(Exercise aim) Exactly the lines from the top of the records below through the one containing "Open tracking number" must be set down, with no line added or dropped.
***** Provided material *****
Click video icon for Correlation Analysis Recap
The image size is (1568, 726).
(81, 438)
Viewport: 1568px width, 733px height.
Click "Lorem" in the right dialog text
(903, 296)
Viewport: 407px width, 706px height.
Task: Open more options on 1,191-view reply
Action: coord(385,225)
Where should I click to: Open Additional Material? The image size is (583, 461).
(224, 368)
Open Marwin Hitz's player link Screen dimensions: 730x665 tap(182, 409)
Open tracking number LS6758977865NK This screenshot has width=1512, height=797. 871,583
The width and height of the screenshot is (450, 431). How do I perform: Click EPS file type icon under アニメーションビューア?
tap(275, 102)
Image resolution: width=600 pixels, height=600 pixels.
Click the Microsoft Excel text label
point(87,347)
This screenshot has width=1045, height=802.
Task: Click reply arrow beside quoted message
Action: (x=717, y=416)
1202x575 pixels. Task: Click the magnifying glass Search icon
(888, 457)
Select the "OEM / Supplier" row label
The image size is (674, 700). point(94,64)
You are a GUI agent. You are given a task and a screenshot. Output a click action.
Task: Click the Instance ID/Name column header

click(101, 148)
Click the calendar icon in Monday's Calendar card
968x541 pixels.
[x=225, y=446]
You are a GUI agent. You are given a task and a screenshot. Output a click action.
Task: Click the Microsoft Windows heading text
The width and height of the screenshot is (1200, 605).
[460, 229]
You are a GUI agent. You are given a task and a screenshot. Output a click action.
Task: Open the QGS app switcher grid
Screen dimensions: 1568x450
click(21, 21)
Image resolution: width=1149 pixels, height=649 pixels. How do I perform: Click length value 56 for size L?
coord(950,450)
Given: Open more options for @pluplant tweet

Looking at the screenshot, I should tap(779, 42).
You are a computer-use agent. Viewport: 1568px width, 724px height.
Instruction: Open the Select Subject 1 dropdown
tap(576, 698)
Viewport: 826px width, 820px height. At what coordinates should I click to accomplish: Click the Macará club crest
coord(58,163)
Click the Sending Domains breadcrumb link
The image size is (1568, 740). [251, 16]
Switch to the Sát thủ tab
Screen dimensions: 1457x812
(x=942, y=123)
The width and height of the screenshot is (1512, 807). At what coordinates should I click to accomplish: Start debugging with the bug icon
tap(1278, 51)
*****
(Expected output)
Click video icon for Correlation Analysis Recap
The image size is (1568, 726).
(81, 438)
Viewport: 1568px width, 733px height.
Click "Lorem" in the right dialog text
(903, 296)
Viewport: 407px width, 706px height.
Task: Open more options on 1,191-view reply
Action: coord(385,225)
Where should I click to: Open Additional Material? The image size is (583, 461).
(224, 368)
Open Marwin Hitz's player link Screen dimensions: 730x665 tap(182, 409)
Open tracking number LS6758977865NK This screenshot has width=1512, height=797. 871,583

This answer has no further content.